Defendants Peerless and Excelsior moved to dismiss the second count of the complaint alleging breach of the implied covenant of good faith and fair dealing, the fourth count, alleging a violation of the CFA, and plaintiff’s claims for punitive damages and attorney’s fees. The District of New Jersey, Judge Anne E. Thompson, dismissed the bad faith claim and the claims for punitive damages and attorney’s fees, but denied the motion with respect to the alleged violations of the CFA. With respect to the bad faith allegations, the court found that plaintiff had pleaded only that defendants’ actions with respect to the claim handling were not “reasonable” and had failed to allege any facts “sufficient to support a conclusion that the party alleged to have acted in bad faith has engaged in some conduct that denied the benefit of the bargain originally intended by the parties.” In addition, with respect to the claim for punitive damages contained in the complaint’s third count and the fourth (CFA) count, the court found that plaintiff had failed to plead the “egregious” conduct that might support a punitive damage claim for a wrongful refusal to pay a claim. And with respect to plaintiff’s claim for attorney’s fees, the court granted the motion to dismiss, restating the longstanding bar to recovery of attorney’s fees in a first-party action.
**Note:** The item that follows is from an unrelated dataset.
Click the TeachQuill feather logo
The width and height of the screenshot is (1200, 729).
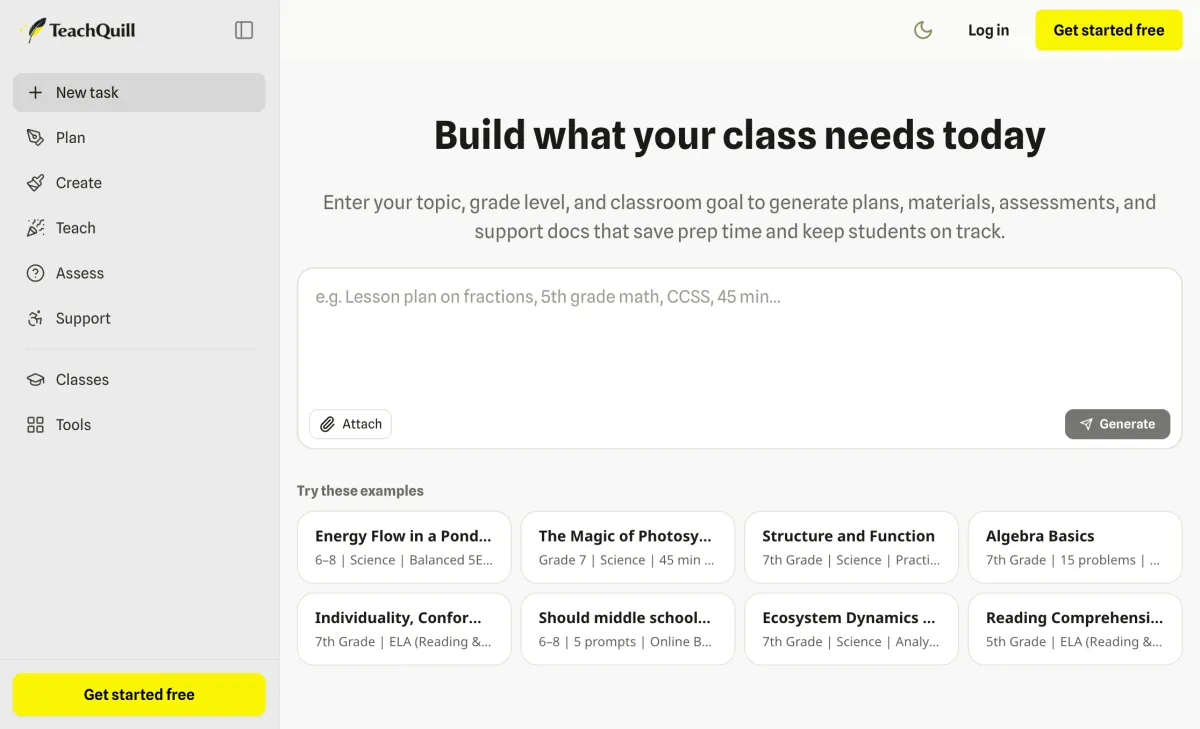click(34, 30)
In addressing the CFA claim, the court declined to dismiss. Relying on the Third Circuit’s decision in Weiss v. First Unum Life Ins. Co., 482 F.3d 254 (3d Cir., 2007), the court stated that the New Jersey Supreme Court’s “sweeping statements regarding the application of the CFA” required it to permit the claim to proceed.
Interestingly, the court acknowledged, but rejected, a 2009 decision from the District of New Jersey, (Capogrosso v. State Farm Ins. Co., CIV.A. 08-CV-2229DMC, 2009 WL 3447068 (D.N.J. Oct. 21, 2009) (“this Court cannot permit Plaintiff’s CFA claims to proceed insofar as they pertain to the payment of insurance benefits”)), which post-dated Weiss. It will be interesting to watch for New Jersey state and district court decisions addressing CFA claims alleging deceptive acts in adjustment (as opposed to sales), which we expect to see this year, given the large number of Superstorm Sandy cases recently filed.